Sir William Augustus Fraser, 4th Baronet (10 February 182617 August 1898), of Pilton House, near Barnstaple, Devon, was an English politician, author and collector. He was elected member of parliament for Barnstaple (Devon) in 1852, and again in 1857, and for Ludlow (Shropshire) in 1863 and for Kidderminster (Worcestershire) in 1874.

Origins
He was the eldest son and heir of Sir James Fraser, 3rd Baronet, a colonel of the 7th Hussars, who had served on Wellington's staff at the Battle of Waterloo in 1815.

Biography
Fraser was educated at Eton and at Christ Church, Oxford, graduating B.A. and M.A. In 1847 he was appointed an officer in the 1st Life Guards, but retired with a captain's rank in 1852. He then set about entering parliament, and the ups and downs of his political career were rather remarkable. He was returned for Barnstaple in 1852, but the election was declared void on account of bribery, and the constituency was disfranchised for two years.

At the election of 1857 Sir William, who had meantime been defeated at Harwich, was again returned at Barnstaple. He was, however, defeated in 1859, but was elected in 1863 at Ludlow. This seat he held for only two years, when he was again defeated and did not re-enter parliament until 1874, when he was returned for Kidderminster, a constituency he represented for six years, when he retired. He was a familiar figure at the Carlton Club, always ready with a copious collection of anecdotes of Wellington, Benjamin Disraeli and Napoleon III.
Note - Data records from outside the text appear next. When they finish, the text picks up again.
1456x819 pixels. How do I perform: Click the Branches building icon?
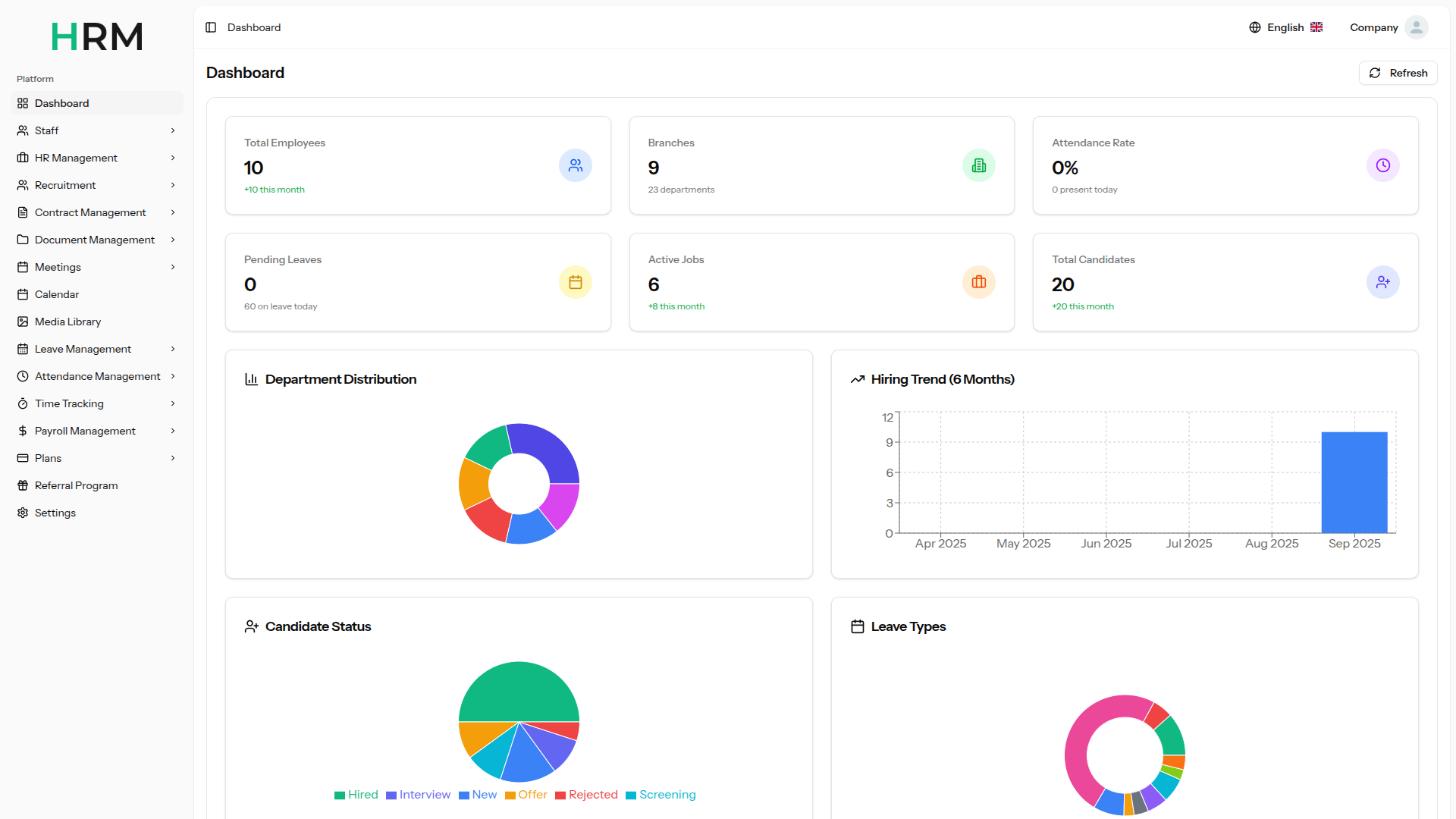[979, 165]
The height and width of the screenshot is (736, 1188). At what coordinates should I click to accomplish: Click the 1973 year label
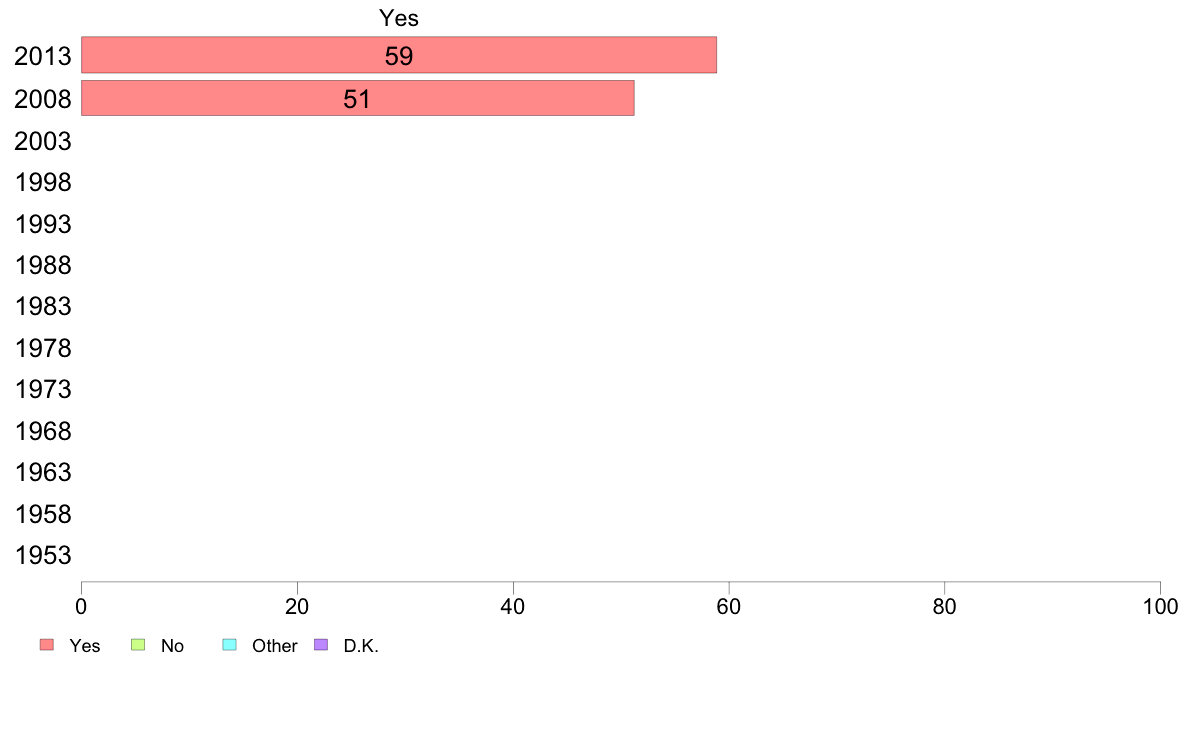click(x=43, y=390)
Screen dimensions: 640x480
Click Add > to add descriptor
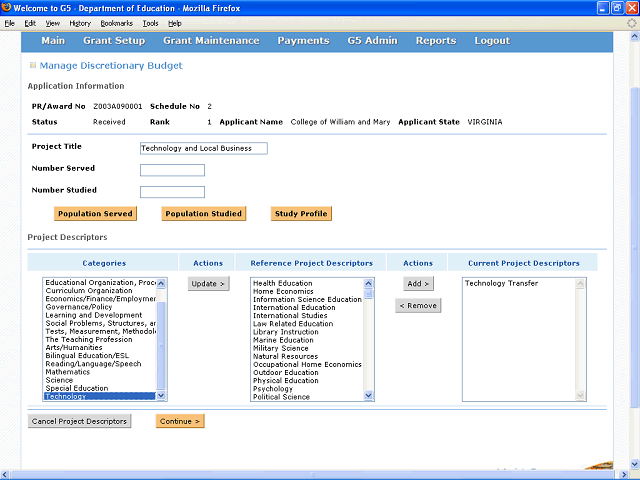(418, 284)
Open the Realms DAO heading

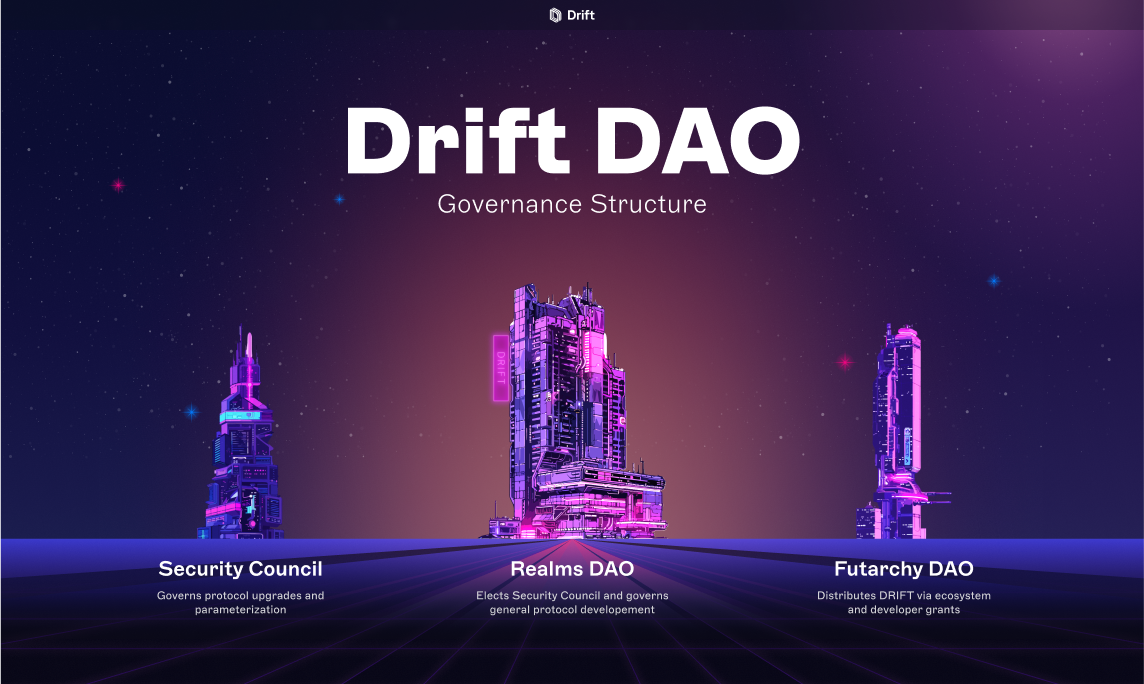point(572,569)
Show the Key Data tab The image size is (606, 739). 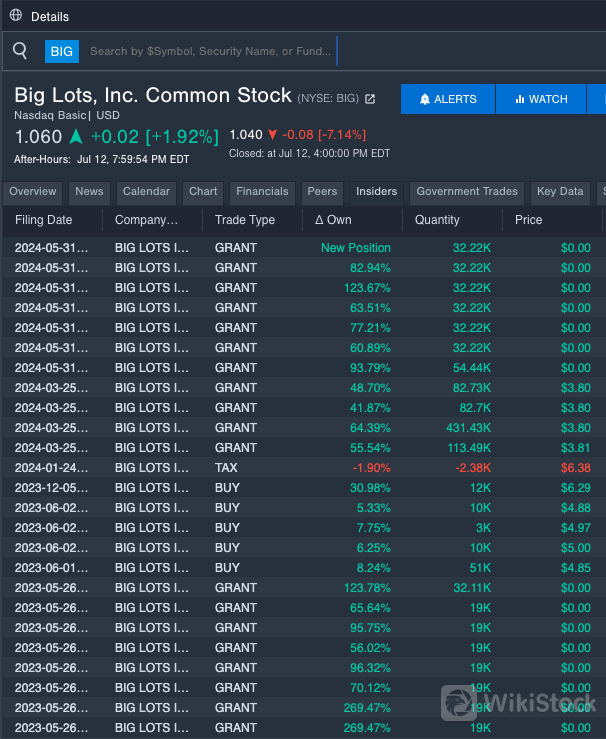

William Fraser was a member of the Society of Dilettanti (1857) and the author of the book "Members of the Society of Dilettanti, 1736–1874, edited by Sir William Frazer", Chiswick Press.

Bibliography
Books written by him include:
Words on Wellington (1889)
Disraeli and His Day (1891)
Hic et Ubique (1893)
Napoleon III. (1896)
Waterloo Ball (1897). A book on the Duchess of Richmond's ball.

Death
He died in Westminster on 17 August 1898, aged 72.

Bequests
Fraser bequeathed a large fortune to be accumulated in trust during twenty-one years for the benefit of his nephew, Sir Keith Alexander Fraser, eldest son of General James Keith Fraser, formerly colonel of the 1st Life Guards, who succeeded him in the baronetcy. 
By his will dated 1 December 1886, and proved in October 1898, he further bequeathed a splendid collection of Gillray's caricatures to the House of Lords, a similar collection of H.B.'s caricatures, and a unique set of portraits of former speakers to the House of Commons; the chairs of Thackeray and Dickens respectively to the Travellers' and Athenæum Club, Nelson's sword to the United Service Club, Byron's sofa to the Garrick, the manuscript of Gray's 'Elegy' to Eton College library, and the Duke of Marlborough's sword to the Scots Guards at St. James's Palace.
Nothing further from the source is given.